THE ANN ARBOR NEWS, Ann Arbor, MI, Tuesday, Sep. 9, 2008


The real Biden is needed now
Will candidate keep up fight for Constitution?

NAT HENTOFF
Newspaper Enterprise Association

When Joe Biden was campaigning to be the Democratic presidential candidate, he was the only one in either party who forcefully and consistently wielded the Constitution like a sword: opposing Bush's warrantless wiretapping as an "unconstitutional expansion of presidential powers." And Biden also introduced the National Security with Justice Act of 2007 that would have ended some of Bush's more egregious lawlessness.

That Biden bill included essential restorations of our rule of law, including international treaties we've signed. He would "prohibit (CIA) 'extraordinary renditions' (kidnapping suspects to be tortured in other countries); close black sites and extra-judicial prisons; prohibit the torture or mistreatment of detainees in U.S. custody."

Biden emphasized that these abuses of prisoners were a boon to jihadist recruiters, adding that "by redefining torture" we have squandered the support of the world and the opportunity to lead it."

He said plainly, "The terrorists win when we abandon our civil liberties."

While there has been much talk about rising gasoline prices and how many homes John McCain owns, in the current presidential campaign, our own diminishing civil liberties and respect around the world are of less than passing interest.

Obviously every survey of the primary concern of the voters leads with the economy.
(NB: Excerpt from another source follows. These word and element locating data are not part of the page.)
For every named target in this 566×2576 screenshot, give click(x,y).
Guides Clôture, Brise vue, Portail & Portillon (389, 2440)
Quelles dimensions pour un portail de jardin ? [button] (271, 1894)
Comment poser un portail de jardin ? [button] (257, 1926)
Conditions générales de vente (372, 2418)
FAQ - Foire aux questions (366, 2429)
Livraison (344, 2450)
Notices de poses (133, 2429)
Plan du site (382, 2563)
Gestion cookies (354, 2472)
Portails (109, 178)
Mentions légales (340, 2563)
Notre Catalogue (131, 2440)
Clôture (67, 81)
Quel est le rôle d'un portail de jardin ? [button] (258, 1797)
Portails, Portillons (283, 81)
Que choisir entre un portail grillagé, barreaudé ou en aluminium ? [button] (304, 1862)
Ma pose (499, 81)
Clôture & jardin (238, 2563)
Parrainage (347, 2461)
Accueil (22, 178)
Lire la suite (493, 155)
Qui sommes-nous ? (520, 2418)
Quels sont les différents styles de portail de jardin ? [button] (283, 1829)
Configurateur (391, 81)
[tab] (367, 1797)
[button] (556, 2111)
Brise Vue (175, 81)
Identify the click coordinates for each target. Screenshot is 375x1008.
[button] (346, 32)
And the Democratic congressional leaders have shown no interest in restoring the Constitution or the respect of our allies' intelligence agencies.
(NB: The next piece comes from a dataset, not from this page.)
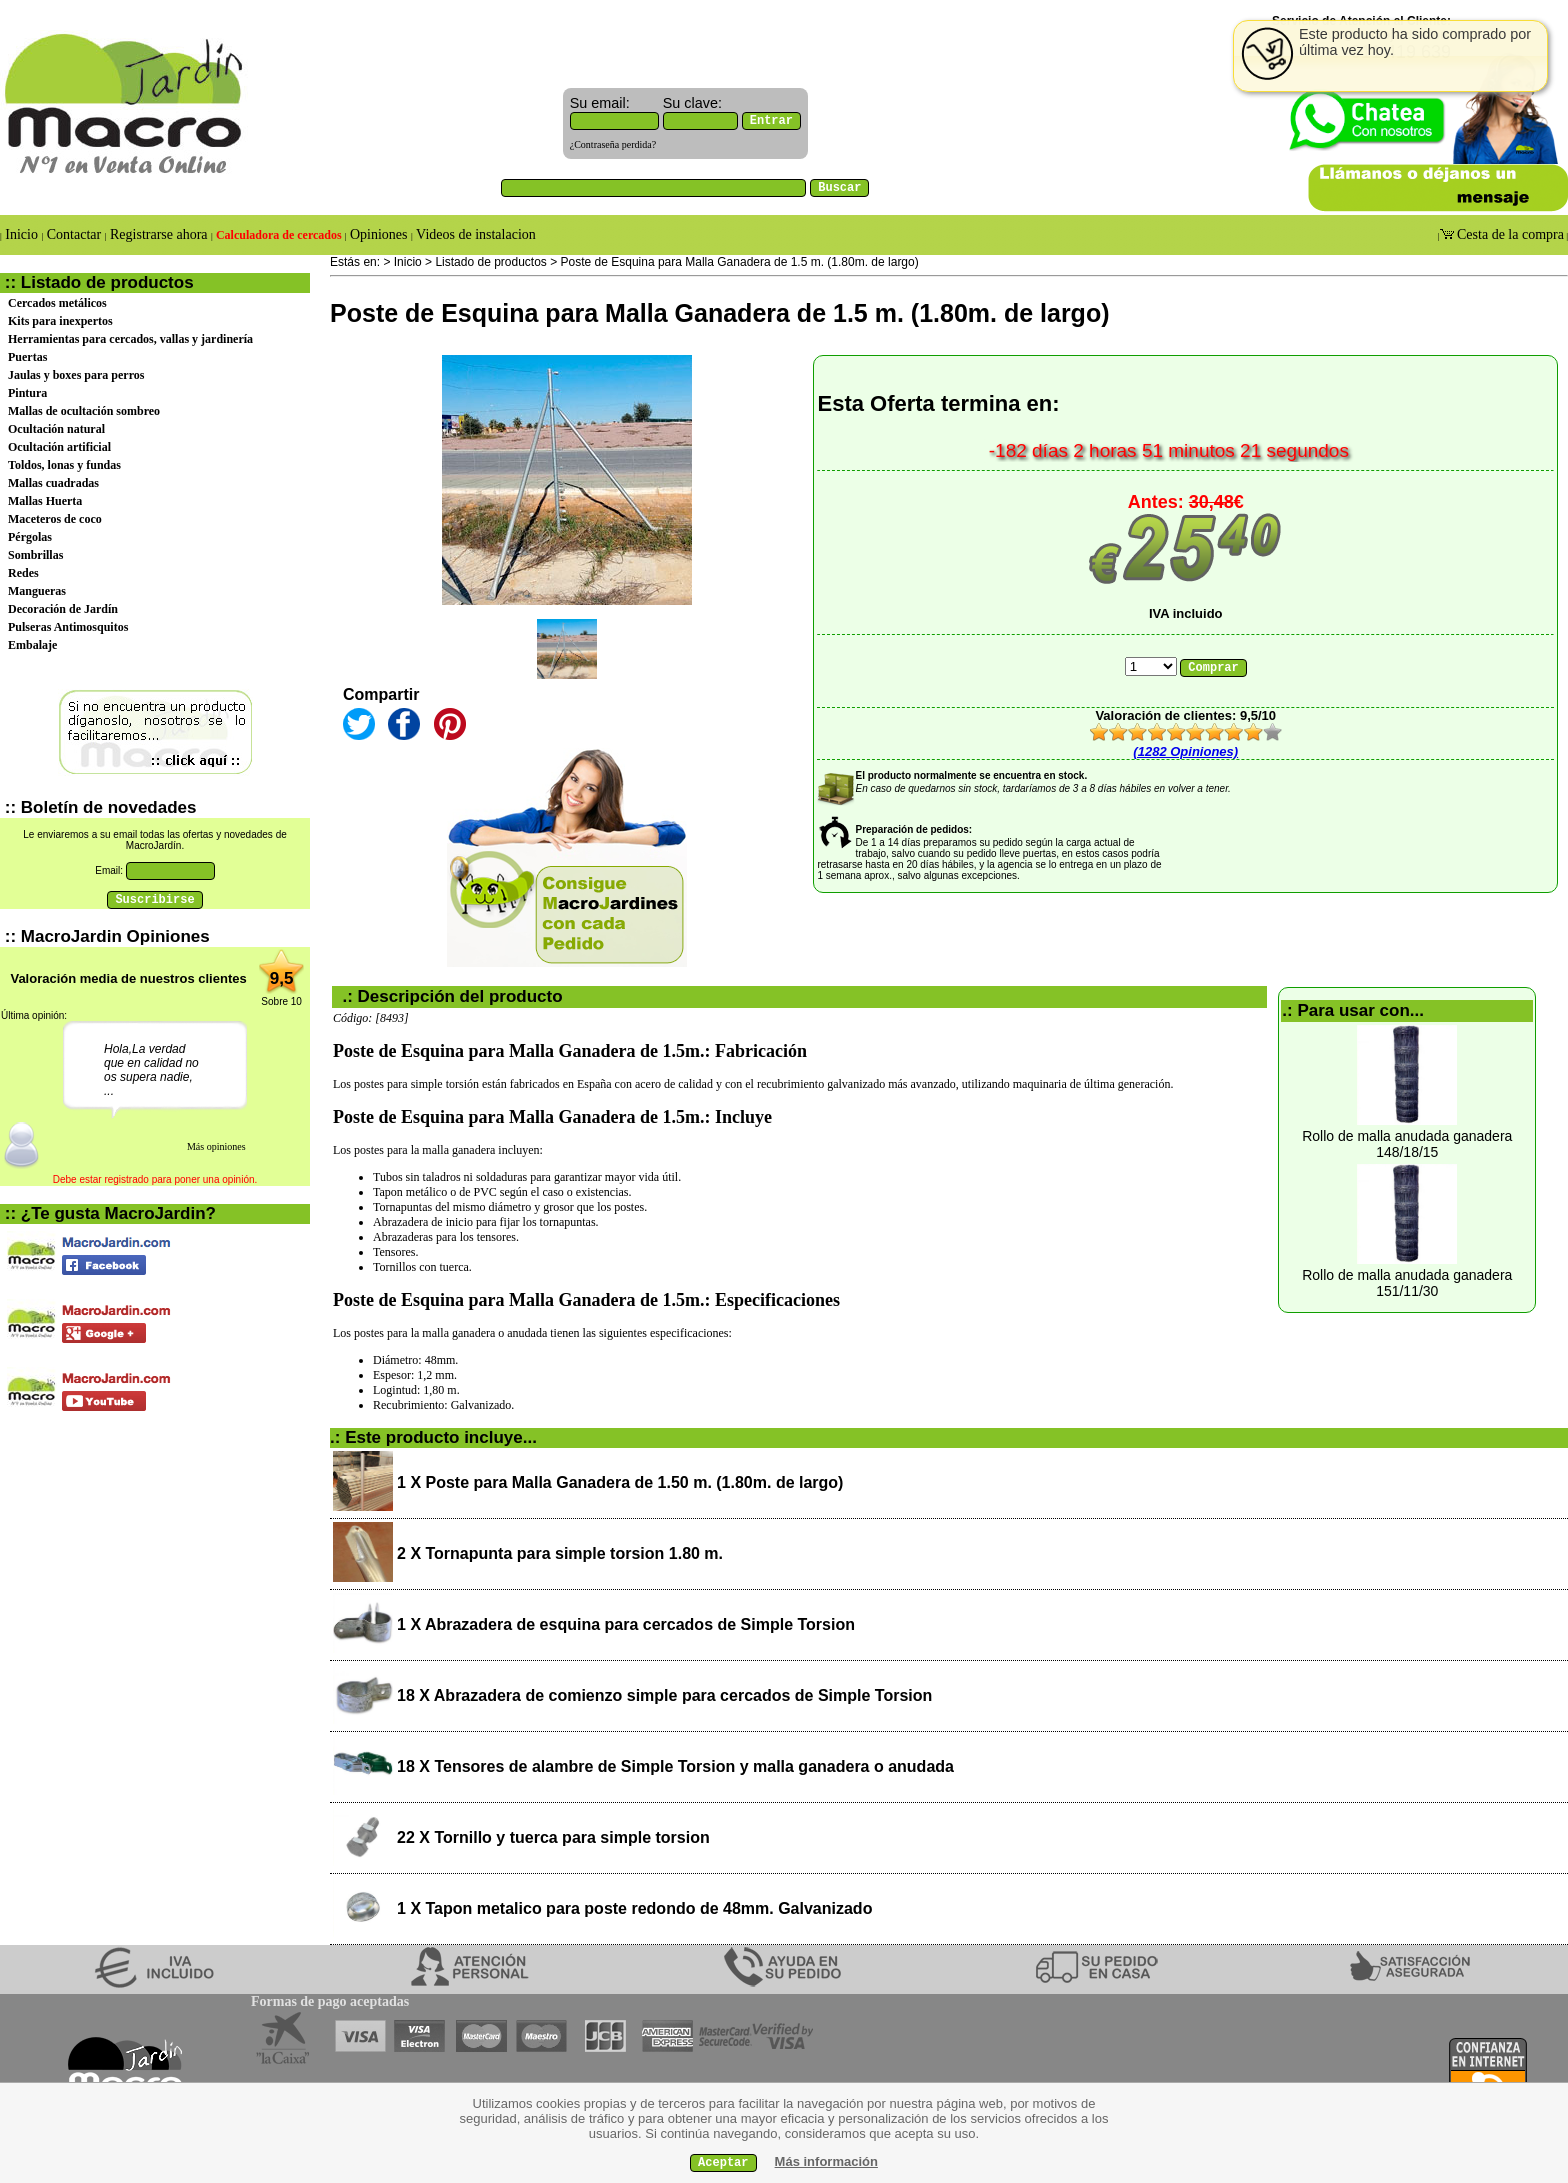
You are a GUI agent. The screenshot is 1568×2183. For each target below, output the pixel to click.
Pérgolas (30, 537)
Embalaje (32, 645)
Nor have Barack Obama or John McCain shown any concern with such abuses of we Americans as Biden emphasized in an April 3, 2007, speech at Drake University Law School: "The president has also abused the authority Congress gave him under the PATRIOT Act to issue National Security Letters. FBI officials issue these letters without judicial review to demand sensitive financial, credit, phone and Internet records." No judicial warrants needed to pry into our private lives? Does anyone care?

Now that he is the Democratic vice presidential candidate, is Biden going to continue to voice these concerns, which are vital to our constitutional well being?
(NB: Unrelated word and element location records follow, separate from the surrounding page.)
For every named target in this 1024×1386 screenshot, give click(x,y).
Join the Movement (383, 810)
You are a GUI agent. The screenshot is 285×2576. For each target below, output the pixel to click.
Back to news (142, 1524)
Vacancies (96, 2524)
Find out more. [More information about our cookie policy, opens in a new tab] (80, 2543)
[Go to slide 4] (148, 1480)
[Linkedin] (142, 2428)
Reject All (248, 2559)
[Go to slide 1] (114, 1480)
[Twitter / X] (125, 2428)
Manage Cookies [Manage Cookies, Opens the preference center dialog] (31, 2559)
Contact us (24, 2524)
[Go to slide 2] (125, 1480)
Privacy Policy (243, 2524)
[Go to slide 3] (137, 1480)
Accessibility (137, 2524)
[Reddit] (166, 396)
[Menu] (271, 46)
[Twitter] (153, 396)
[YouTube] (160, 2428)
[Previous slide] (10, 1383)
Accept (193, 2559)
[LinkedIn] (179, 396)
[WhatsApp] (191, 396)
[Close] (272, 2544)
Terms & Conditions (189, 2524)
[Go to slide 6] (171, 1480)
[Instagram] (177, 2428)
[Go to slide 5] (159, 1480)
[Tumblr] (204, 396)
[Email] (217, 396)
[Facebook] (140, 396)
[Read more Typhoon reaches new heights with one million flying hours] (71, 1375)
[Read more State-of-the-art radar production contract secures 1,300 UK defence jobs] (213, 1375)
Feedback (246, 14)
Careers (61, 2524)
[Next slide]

It appears that Obama and his strategist chose Biden principally to be the campaign's hit man against McCain.

Here is the previous essence of Biden on international human rights. Hardly mentioned by anyone on either side of this campaign was a recent revelation in an Aug. 28 report by the independent Sudan Tribune Web site. While there has been much handwringing over the ever-worsening atrocities in Sudan, only Biden struck real fear in Sudan's monstrous President Gen. Omar al-Bashir.

In a Senate Foreign Relations Committee hearing in April 2007, Biden said of al-Bashir's genocide: "This is incredible what is happening, and I promise you, we are all going to sit here five to 10 years from now and ask ourselves why we didn't do the things we can do. ... It's time to put force on the table and use it."

However, the man Biden is supporting for president says (New York Times, Aug. 25) that Darfur reminds him "how sinful we can be." Imagine how reassuring that bold Obama statement sounds in Darfur, where some humanitarian organizations are withdrawing because it's become so dangerous to feed the refugees in their camps assaulted by Bashir's forces.

At the Democratic convention, Biden did not address any of his intentions during the primaries to repair the Constitution and bring the CIA under the rule of law. I can only hope that the other Biden, who for years, while in the Senate, has taught constitutional law at a Delaware college, will yet emerge before November.